Industrial robots will play a crucial role in the transition toward sustainable manufacturing - both by becoming more energy- and resource-efficient themselves and by enabling the production of green products through cleaner, smarter processes. Yet achieving this dual role poses significant challenges across the entire robotic system lifecycle. How can robots be designed to reduce material use and energy consumption without compromising performance, robustness, or cost? How can control, planning, and monitoring strategies contribute to greener operation under real industrial constraints?

This keynote frames these questions at the outset of a new research effort, focusing on fundamental trade-offs in mechanical design, actuation, control, and system integration. Rather than presenting final solutions, early ideas and promising directions are discussed. Including lightweight and modular structures, energy-aware control concepts, lifecycle-oriented optimization, and application-driven benchmarking, the perspective covers the full spectrum of industrial robots — from high-performance automation to collaborative systems.

Prof. Claude Boutin, École Nationale des Travaux Publics de l'État, France

(Short bio here: https://www.entpe.fr/media/claude-boutin-media-954)

Title: To be announced soon

(abstract)

Prof. XingRong Huang, Ecole centrale of Pekin, China

(Short bio here: https://shi.buaa.edu.cn/hxr10305/en/index.htm)

Title: To be announced soon

(abstract)

Prof. Robin Langley, University of Cambridge, United Kingdom

(Short bio here: https://www.eng.cam.ac.uk/robinlangley)

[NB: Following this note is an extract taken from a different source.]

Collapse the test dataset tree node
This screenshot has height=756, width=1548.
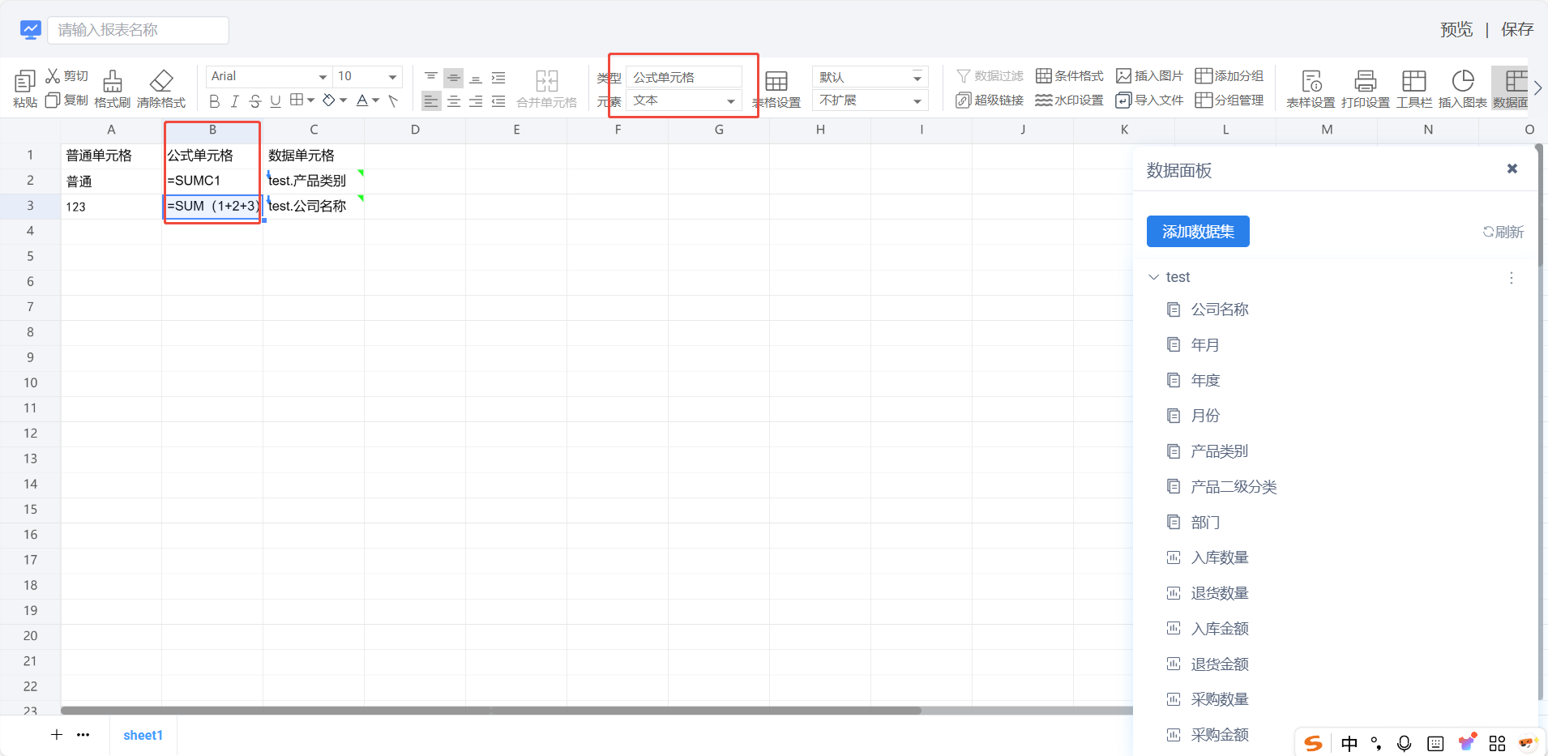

Title: The use of statistical high frequency vibration models for passive and active control system design

It is well known that the prediction of the medium to high frequency vibroacoustic response of an engineering system can pose severe computational difficulties, due to both the large number of degrees of freedom required in a model and the sensitivity of the response to small random manufacturing variabilities. These difficulties have led to the development of analysis techniques which are inherently statistical, such as Statistical Energy Analysis (SEA), which seek to predict the mean and variance of the energy of the response, averaged over regions, or subsystems.Su ch methods are clearly useful in the design of passive vibration control: the response can simply be recalculated for various design changes (for example, the addition of soundproofing) and an optimal combination of performance and cost can be sought. However, these methods are not normally associated with the design of active control systems, since the phase of the response is not predicted by the approach.  It is shown here that progress can be made towards employing high frequency methods in active control design by considering hybrid deterministic-statistical models and/or a property known as the analyticity-ergodicity condition. 

Prof. Andrea Del Grosso, University of Genoa, Italy

(Short bio here: https://www.ateservizi.it/sites/default/files/DEL_GROSSO_Andrea_CV.pdf)

Title: The revised Italian Structural Health Monitoring Guidelines UNI/TR 11634

A first version of the SHM Guidelines UNI/TR 11634 has been released in 2016. At the end of 2023, after the official adoption of the Guidelines as the main reference document for the design, installation and management of SHM systems in the Decree 204/2022, concerning the risk and safety management of existing bridges, the relevant UNI Technical Committee decided to perform the revision of the text, also following the needs for clarification arising from the market and from the main Italian infrastructure owners and Governmental Agencies. The revised text is going to be released in spring 2026. Before the illustration of the main structure and content of the revised version of the Guidelines, the presentation will also discuss the global framework and some of the problems that have been encountered in the development of SHM systems in Italy.